Supervisore del settore giovanile, abile scopritore di talenti e osservatore capace di rimanere per anni ad alti livelli, Galbiati ha avuto da numerosi addetti ai lavori lusinghieri attestati di stima. Tra i tanti, anche quello di Zlatan Ibrahimović.

Il campione del Milan ne parla nel suo libro Adrenalina uscito lo scorso mese di novembre. Nel primo capitolo, dal titolo “La rovesciata (o del cambiamento)”, il calciatore svedese ricorda come la sua vera trasformazione sia avvenuta sotto la guida di Fabio Capello.

Italo Galbiati con la maglia bluceleste del Lecco.


“Lui sì che mi ha rovesciato - scrive Ibra - perché la sua non era solo una frase ma un martellamento quotidiano”. “Mi metteva ogni giorno davanti alla porta - afferma Zlatan - e facevo cinquanta tiri: pam, pam, pam…”.
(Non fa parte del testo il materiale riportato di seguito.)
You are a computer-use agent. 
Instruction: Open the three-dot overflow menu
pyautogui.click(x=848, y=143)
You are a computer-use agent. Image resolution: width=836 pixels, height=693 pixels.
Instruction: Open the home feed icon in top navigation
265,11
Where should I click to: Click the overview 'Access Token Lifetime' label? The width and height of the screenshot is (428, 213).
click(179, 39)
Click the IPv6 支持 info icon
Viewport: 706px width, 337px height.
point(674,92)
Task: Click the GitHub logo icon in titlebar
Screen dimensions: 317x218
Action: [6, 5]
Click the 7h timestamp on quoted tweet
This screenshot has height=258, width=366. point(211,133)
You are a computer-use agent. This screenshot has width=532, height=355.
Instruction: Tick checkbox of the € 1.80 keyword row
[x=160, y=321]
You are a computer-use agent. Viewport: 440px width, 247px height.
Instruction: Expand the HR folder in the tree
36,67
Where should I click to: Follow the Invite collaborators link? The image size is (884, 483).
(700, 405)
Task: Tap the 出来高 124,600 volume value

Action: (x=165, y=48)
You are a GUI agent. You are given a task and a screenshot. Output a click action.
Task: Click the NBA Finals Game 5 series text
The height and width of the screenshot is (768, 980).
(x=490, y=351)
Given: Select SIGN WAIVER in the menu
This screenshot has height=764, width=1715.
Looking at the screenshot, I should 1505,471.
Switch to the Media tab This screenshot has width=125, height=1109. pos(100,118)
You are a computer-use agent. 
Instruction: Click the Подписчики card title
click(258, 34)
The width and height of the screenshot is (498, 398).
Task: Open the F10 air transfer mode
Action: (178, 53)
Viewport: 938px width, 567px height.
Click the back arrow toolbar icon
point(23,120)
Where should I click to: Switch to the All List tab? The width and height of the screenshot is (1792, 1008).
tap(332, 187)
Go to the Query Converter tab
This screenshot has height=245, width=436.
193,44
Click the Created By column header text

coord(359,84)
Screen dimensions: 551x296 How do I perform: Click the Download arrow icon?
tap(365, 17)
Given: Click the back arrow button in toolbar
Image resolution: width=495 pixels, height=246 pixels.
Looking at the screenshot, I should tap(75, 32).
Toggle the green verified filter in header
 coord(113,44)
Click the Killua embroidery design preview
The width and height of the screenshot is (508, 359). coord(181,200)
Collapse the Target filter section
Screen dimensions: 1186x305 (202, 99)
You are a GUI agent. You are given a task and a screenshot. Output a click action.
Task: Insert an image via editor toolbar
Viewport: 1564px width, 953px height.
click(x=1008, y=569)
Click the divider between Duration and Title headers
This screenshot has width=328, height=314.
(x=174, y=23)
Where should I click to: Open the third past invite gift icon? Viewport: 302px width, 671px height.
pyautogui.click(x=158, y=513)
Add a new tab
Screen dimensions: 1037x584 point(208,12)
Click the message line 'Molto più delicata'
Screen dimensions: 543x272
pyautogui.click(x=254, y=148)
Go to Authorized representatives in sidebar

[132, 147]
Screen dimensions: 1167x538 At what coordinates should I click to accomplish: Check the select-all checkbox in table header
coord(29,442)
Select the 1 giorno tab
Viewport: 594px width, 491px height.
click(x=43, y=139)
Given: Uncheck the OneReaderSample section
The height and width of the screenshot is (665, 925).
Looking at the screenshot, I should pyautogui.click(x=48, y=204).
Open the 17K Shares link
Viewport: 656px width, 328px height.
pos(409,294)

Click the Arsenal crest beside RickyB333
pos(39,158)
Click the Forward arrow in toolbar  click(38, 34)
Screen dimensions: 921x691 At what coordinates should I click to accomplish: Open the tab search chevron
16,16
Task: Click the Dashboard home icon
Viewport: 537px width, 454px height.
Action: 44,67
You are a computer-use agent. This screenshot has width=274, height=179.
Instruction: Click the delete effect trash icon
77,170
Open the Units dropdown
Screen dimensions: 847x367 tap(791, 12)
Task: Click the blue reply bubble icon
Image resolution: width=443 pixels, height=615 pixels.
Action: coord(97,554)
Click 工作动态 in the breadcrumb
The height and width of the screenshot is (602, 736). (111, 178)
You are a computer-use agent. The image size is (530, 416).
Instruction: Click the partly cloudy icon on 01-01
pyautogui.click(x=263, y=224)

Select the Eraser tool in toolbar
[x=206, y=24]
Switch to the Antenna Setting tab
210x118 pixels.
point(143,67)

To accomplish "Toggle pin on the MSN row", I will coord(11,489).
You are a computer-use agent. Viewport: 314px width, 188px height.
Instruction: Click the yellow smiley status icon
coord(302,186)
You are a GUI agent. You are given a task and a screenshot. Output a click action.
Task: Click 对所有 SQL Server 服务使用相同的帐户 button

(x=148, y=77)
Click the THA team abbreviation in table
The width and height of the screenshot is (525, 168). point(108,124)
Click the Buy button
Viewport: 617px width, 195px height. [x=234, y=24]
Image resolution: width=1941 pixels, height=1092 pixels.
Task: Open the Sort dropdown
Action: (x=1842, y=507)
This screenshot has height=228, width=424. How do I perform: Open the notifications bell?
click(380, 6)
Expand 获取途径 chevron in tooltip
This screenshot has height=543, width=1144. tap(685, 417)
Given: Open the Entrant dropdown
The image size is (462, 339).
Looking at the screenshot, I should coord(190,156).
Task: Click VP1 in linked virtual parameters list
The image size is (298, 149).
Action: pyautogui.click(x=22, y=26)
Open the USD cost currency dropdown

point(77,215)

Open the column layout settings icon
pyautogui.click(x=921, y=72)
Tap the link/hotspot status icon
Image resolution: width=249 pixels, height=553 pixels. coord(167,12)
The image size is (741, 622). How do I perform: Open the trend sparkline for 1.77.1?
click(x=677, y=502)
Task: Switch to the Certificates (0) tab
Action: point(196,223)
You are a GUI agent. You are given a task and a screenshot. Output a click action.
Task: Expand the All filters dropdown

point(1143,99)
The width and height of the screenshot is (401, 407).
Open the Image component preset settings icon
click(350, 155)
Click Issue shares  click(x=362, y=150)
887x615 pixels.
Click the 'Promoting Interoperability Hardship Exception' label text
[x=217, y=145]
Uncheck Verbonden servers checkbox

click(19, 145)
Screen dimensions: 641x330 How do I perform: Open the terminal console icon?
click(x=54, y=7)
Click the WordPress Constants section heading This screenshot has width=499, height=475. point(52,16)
Segue il passaggio in cui, pur senza citarlo per cognome, parla appunto di Galbiati: “Il grande Italo, l’aiutante del mister, mi stava sempre addosso, con i denti nel collo. Se sbagliavo mi provocava: “Lo vedi? Non ce la fai…”. Allora mi caricavo ancora di più. E lui: “Ancora non buono”. Pam, gol! “Ti va bene questo?”, gli chiedevo. Pam, gol! “Ti va bene questo?”. Pam, gol! Mi portava sempre al limite dell’adrenalina, avevamo un bel feeling”.

“Ogni giorno così - si legge sempre nel libro - per sei-otto mesi. E alla fine sono diventato una macchina da gol. Entravo in campo con un radar diverso”.